[Passage provided]

Certain conditions do necessitate a fast response, particularly when you are dealing with a client who isn’t very knowledgeable:
- Colic
- Choke
- Eye trauma
- Acute onset severe lameness (anything from laminitis or nail puncture to hoof abscess or fracture)
- Acute musculoskeletal swelling and lameness, especially if associated with joints or tendons
- Lacerations or punctures over a joint or tendon
- Lack of appetite and/or fever; in general, the horse is ADR (ain’t doing right)
- Hemorrhage
- Neurological problems
- Respiratory distress
- Reproductive emergencies such as dystocia, post-foaling hemorrhage or uterine prolapse
- Foal emergencies such as failure to nurse, colic, meconium impaction or septicemia
- Snake or dog bite
No doubt there are other situations that could be included on this list, but this is a starting point for acknowledging conditions that probably should be seen day or night as soon as the owner discovers the problem.
Client Skill Set
Working with your clients’ basic skill sets is one of the best means of dispelling some of their fears when faced with an equine medical problem. Teach them how to gather vital signs, how to clean a wound and which supplies are best to use. Teach them some tricks to try for colic, like a 10-15 minute trot in the round pen to see if that alleviates intestinal gas or spasm. Remind them to check for a nail in the foot or to look for an area of swelling when the horse is hobbling around. Teach them how to apply a pressure bandage to control hemorrhage and how important it is to not to disturb clot development by continually peeking beneath the bandage for the first 15-20 minutes.
Gathering information is what owners can do best as they are on-site with the horse. Then they’re able to relay this to you via phone and/or email or text images, enabling you to be more capable of making an informed judgment as to the seriousness of the condition. Based on the working relationship you’ve had with particular clients over the years, you’ll have a feel for who is able to transmit accurate descriptions and who is likely to miss important details.
In addition to your hands-on educational approach, you can also refer your clients to handouts and other reading material. Be prepared for them to ask questions to satisfy their curiosity. Making yourself approachable and available assures them that you are there to help.
Ongoing Communication
Despite the desire to provide clients with know-how and basic skills, you don’t want them to fail to contact you when there is, in fact, a crisis. It gives them a great measure of confidence when they are advised that they should continue to call you with any questions if there is even an inkling of doubt about the problem they have encountered. You want the owner to call about a horse that is choking rather than the owner thinking the horse has a respiratory infection that can wait until morning.

[/Passage provided]
[Excerpted records]

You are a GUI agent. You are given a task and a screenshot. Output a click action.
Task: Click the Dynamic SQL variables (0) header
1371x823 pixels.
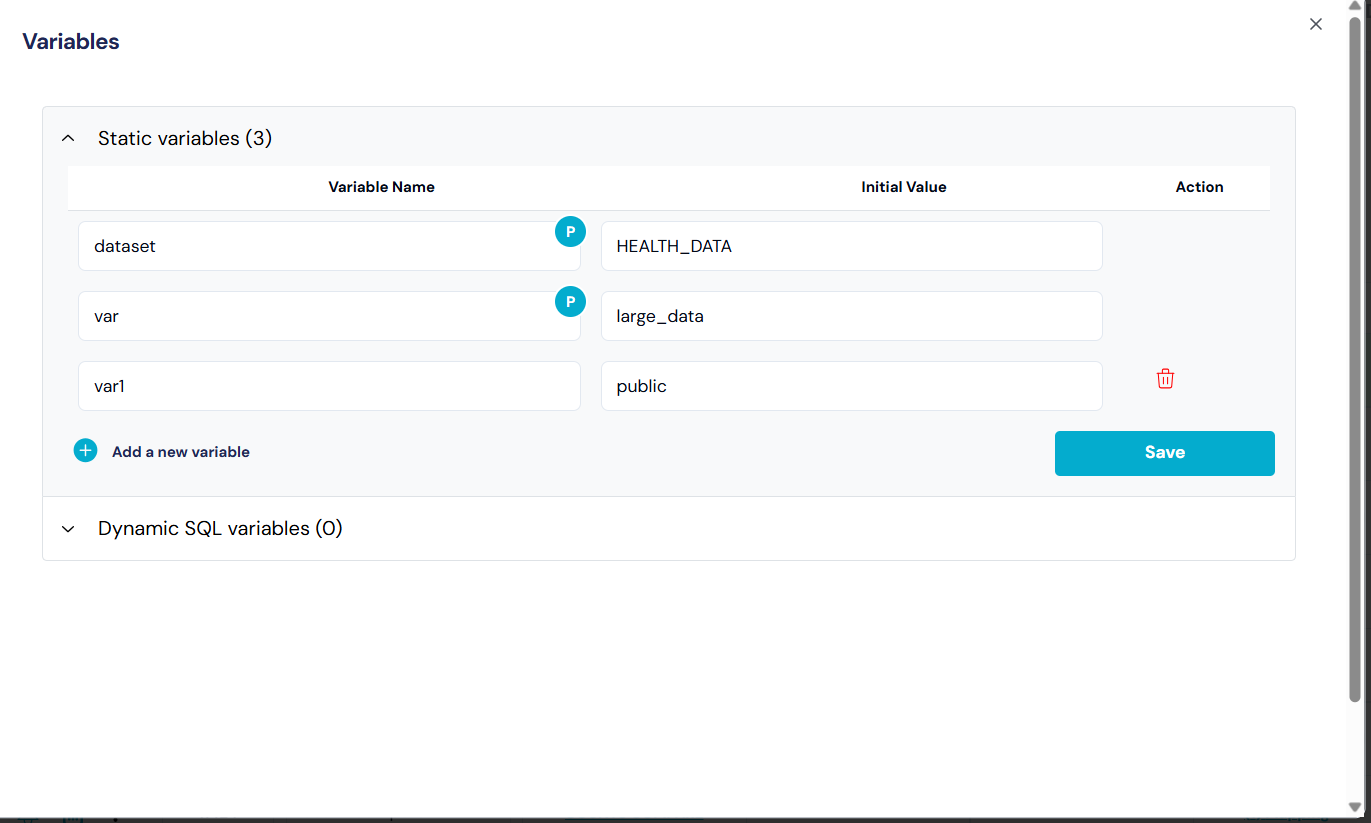click(220, 529)
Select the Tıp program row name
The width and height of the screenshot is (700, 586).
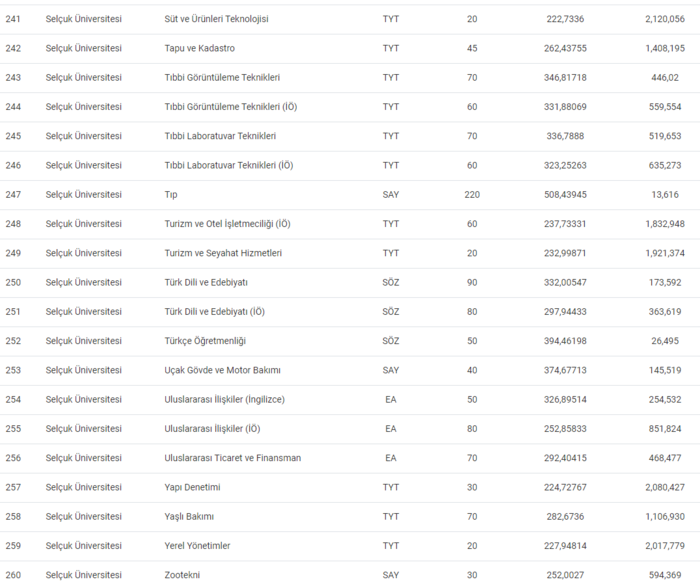[x=171, y=195]
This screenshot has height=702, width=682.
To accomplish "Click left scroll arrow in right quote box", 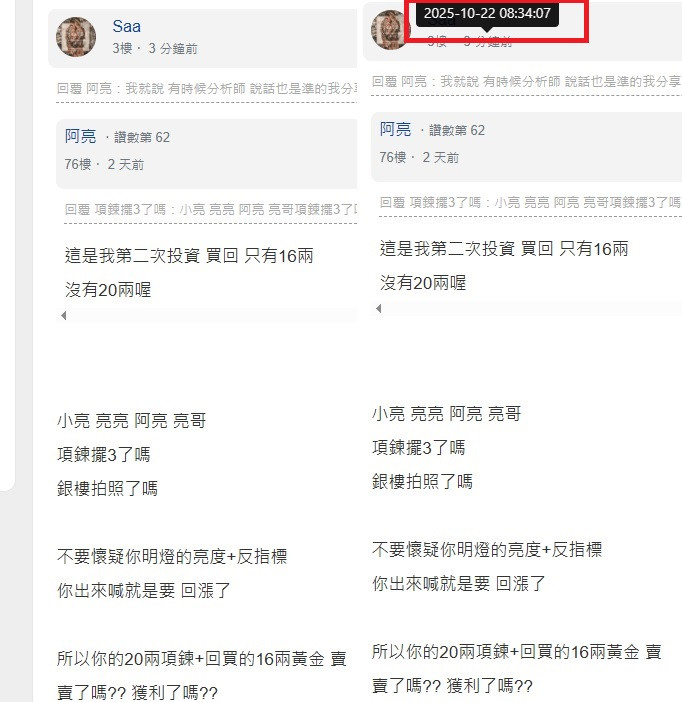I will (379, 308).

[/Excerpted records]

Using the information:
1. According to the passage on equine emergencies, for how long should owners avoid peeking beneath a pressure bandage so clot development isn't disturbed?
2. Reproduce the passage on equine emergencies from "In addition to" up to and including "wait until morning.".
Rely solely on the passage on equine emergencies.

Answers to this exercise:
1. For the first 15-20 minutes.

2.
In addition to your hands-on educational approach, you can also refer your clients to handouts and other reading material. Be prepared for them to ask questions to satisfy their curiosity. Making yourself approachable and available assures them that you are there to help.
Ongoing Communication
Despite the desire to provide clients with know-how and basic skills, you don’t want them to fail to contact you when there is, in fact, a crisis. It gives them a great measure of confidence when they are advised that they should continue to call you with any questions if there is even an inkling of doubt about the problem they have encountered. You want the owner to call about a horse that is choking rather than the owner thinking the horse has a respiratory infection that can wait until morning.